For each article visited, after getting the outbound links, the crawler tokenizes the raw content and adds the respective data to the index (more information on the index can be found in the README of the data folder). Importantly, the crawler also saves the non-tokenized raw content to the data/raw_contents/ directory, since the vast majority of NLP models consider the location of a word in a document, not just the frequency, and thus require the raw content with the word placements preserved.
To improve efficiency at runtime, the crawler stores additional information in the other files in the data/ directory. the README in the data/ directory contains more details on these files and their purposes.
py-crawler
|-- crawler/
| |-- crawler_exceptions.py
| |-- Crawler.py
|-- config/
| |-- feeds.json
| |-- Paths.py
|-- data/
| |-- article_contents/
| | |-- feed1/
| | | |-- 0.txt
| | | |-- ...
| | |-- ...
| |-- jsons/
| | |-- index.json
| | |-- articles.json
| | |-- index.json
| | |-- seen_article_links.json
| |-- README.md
|-- data_analysis/
| |-- Analyzer.py
| |-- Indexer.py
|-- rss_feed/
| |-- feeds.json
| |-- RSS.py
|-- README.md
|-- requirements.txt
|-- testing.ipynb
The NLTK stopwords package is required for the stemming portion of tokenization.
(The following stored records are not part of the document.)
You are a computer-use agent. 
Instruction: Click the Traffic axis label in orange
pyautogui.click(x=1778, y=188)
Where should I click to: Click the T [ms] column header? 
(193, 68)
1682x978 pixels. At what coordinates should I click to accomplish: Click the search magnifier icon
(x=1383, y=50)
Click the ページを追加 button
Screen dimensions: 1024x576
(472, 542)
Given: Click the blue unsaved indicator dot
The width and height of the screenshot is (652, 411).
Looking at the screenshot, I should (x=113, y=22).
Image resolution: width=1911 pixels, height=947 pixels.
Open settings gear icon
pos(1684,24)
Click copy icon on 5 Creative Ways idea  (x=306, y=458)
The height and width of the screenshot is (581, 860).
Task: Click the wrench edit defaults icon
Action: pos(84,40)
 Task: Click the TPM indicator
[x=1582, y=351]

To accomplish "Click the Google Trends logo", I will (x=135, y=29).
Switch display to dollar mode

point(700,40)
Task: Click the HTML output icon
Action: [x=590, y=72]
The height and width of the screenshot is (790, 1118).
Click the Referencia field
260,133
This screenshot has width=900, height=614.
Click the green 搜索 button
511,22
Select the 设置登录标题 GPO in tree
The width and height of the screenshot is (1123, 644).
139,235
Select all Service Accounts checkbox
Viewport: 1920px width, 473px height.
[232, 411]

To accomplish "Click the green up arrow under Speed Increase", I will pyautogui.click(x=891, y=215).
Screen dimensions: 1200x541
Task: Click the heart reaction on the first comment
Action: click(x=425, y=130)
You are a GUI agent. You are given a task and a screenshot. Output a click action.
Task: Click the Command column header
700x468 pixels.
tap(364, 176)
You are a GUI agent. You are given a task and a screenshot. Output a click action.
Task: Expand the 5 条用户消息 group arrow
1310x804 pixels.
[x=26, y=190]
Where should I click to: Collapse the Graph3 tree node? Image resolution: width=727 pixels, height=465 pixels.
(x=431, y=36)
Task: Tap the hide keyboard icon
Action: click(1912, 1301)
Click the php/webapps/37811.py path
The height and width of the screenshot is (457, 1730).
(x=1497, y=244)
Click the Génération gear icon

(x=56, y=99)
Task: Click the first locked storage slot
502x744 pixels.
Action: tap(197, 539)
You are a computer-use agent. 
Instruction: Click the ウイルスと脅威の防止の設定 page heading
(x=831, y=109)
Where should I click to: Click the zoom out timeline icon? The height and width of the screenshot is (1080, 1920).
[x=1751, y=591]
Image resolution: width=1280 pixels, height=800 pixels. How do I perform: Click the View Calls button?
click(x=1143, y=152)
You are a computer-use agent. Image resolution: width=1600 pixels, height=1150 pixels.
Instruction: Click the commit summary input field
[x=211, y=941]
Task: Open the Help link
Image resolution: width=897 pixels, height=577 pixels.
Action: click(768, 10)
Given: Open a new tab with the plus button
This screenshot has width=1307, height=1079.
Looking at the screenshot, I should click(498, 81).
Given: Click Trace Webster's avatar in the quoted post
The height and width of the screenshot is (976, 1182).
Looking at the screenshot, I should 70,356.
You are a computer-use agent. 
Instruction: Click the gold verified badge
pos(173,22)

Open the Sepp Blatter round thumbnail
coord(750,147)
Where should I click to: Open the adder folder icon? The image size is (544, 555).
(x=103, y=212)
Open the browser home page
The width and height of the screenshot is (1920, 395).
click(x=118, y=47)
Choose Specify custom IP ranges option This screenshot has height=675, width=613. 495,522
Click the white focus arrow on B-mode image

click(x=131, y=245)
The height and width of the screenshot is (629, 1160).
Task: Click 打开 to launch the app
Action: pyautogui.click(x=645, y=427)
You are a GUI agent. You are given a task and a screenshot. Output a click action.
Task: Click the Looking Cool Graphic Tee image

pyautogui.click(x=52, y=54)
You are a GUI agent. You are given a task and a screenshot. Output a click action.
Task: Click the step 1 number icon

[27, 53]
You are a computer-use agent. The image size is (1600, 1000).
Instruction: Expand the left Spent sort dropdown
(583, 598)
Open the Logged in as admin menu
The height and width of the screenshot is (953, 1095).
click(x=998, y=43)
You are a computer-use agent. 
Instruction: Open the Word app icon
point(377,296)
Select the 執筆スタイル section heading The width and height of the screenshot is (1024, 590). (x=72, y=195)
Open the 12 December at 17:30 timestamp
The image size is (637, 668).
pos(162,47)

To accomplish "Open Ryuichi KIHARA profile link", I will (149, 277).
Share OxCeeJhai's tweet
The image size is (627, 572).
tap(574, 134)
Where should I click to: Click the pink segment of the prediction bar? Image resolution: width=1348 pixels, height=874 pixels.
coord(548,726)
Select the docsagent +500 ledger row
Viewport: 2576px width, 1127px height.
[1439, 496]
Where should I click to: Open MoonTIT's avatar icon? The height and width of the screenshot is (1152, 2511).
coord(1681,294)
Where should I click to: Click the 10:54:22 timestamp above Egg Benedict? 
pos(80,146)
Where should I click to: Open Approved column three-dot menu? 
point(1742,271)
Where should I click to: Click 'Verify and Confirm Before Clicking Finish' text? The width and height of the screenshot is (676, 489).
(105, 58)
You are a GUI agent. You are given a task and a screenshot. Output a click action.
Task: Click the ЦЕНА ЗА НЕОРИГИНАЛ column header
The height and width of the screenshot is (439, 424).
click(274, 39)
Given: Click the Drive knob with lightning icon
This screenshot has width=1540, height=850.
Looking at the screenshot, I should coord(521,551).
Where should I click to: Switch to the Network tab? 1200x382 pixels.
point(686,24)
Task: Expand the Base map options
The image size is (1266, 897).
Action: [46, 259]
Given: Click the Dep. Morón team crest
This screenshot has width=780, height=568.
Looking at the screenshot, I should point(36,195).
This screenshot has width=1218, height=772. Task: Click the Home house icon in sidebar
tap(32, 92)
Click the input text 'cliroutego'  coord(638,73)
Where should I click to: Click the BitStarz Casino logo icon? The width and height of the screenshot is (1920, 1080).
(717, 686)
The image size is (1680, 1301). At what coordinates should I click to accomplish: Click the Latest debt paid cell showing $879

To install:
#!/usr/bin/env python3
import nltk
import ssl
try:
_create_unverified_https_context = ssl._create_unverified_context
except AttributeError:
pass
else:
ssl._create_default_https_context = _create_unverified_https_context
nltk.download('stopwords')
A complete list of the required python packages can be found in requirements.txt. These packages can be installed in a virtual env automatically (depending on environment), or they can be installed via pip:
pip install -r requirements.txt
OR
pip install [package_name]
OR
python3 pip install [package_name]
The pip command is dependent on your environment and may vary.